__WHAT YOU ARE ASKED TO DO__. Copy the data word for word, keeping every line.

(Records from a data source)

============

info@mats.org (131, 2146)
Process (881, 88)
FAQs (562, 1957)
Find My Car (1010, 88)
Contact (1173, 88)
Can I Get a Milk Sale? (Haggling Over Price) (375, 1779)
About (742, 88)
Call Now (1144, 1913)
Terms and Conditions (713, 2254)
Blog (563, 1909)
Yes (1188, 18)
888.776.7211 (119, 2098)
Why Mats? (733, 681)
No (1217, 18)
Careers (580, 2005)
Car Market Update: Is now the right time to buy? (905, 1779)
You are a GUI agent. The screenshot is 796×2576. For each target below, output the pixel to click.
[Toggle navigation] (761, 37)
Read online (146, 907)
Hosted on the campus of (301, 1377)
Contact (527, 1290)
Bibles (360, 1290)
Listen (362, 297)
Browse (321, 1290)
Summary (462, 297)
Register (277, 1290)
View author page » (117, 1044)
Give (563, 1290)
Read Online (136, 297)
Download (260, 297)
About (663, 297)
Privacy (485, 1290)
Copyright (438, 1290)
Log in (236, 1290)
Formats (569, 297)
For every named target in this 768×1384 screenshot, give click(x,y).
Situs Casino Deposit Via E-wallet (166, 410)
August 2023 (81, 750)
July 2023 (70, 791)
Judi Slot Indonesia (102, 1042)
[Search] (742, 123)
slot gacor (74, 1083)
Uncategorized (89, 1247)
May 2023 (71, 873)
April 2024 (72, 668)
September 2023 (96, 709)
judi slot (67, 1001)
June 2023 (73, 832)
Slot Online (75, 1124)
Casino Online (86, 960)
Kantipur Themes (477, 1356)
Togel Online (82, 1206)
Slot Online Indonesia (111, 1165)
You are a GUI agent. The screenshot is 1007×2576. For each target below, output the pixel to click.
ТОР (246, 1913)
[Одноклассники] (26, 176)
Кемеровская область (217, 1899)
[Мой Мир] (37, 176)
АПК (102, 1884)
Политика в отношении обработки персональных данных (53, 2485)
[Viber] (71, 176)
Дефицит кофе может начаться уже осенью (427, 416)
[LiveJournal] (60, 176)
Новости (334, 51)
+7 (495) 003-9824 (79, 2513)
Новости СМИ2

============

__ANSWER BOX__.
info@mats.org (131, 2146)
Process (881, 88)
FAQs (562, 1957)
Find My Car (1010, 88)
Contact (1173, 88)
Can I Get a Milk Sale? (Haggling Over Price) (375, 1779)
About (742, 88)
Call Now (1144, 1913)
Terms and Conditions (713, 2254)
Blog (563, 1909)
Yes (1188, 18)
888.776.7211 (119, 2098)
Why Mats? (733, 681)
No (1217, 18)
Careers (580, 2005)
Car Market Update: Is now the right time to buy? (905, 1779)
You are a GUI agent. The screenshot is 796×2576. For each target below, output the pixel to click.
[Toggle navigation] (761, 37)
Read online (146, 907)
Hosted on the campus of (301, 1377)
Contact (527, 1290)
Bibles (360, 1290)
Listen (362, 297)
Browse (321, 1290)
Summary (462, 297)
Register (277, 1290)
View author page » (117, 1044)
Give (563, 1290)
Read Online (136, 297)
Download (260, 297)
About (663, 297)
Privacy (485, 1290)
Copyright (438, 1290)
Log in (236, 1290)
Formats (569, 297)
For every named target in this 768×1384 screenshot, give click(x,y).
Situs Casino Deposit Via E-wallet (166, 410)
August 2023 (81, 750)
July 2023 (70, 791)
Judi Slot Indonesia (102, 1042)
[Search] (742, 123)
slot gacor (74, 1083)
Uncategorized (89, 1247)
May 2023 (71, 873)
April 2024 (72, 668)
September 2023 (96, 709)
judi slot (67, 1001)
June 2023 (73, 832)
Slot Online (75, 1124)
Casino Online (86, 960)
Kantipur Themes (477, 1356)
Togel Online (82, 1206)
Slot Online Indonesia (111, 1165)
You are a GUI agent. The screenshot is 1007×2576. For each target below, output the pixel to click.
ТОР (246, 1913)
[Одноклассники] (26, 176)
Кемеровская область (217, 1899)
[Мой Мир] (37, 176)
АПК (102, 1884)
Политика в отношении обработки персональных данных (53, 2485)
[Viber] (71, 176)
Дефицит кофе может начаться уже осенью (427, 416)
[LiveJournal] (60, 176)
Новости (334, 51)
+7 (495) 003-9824 (79, 2513)
Новости СМИ2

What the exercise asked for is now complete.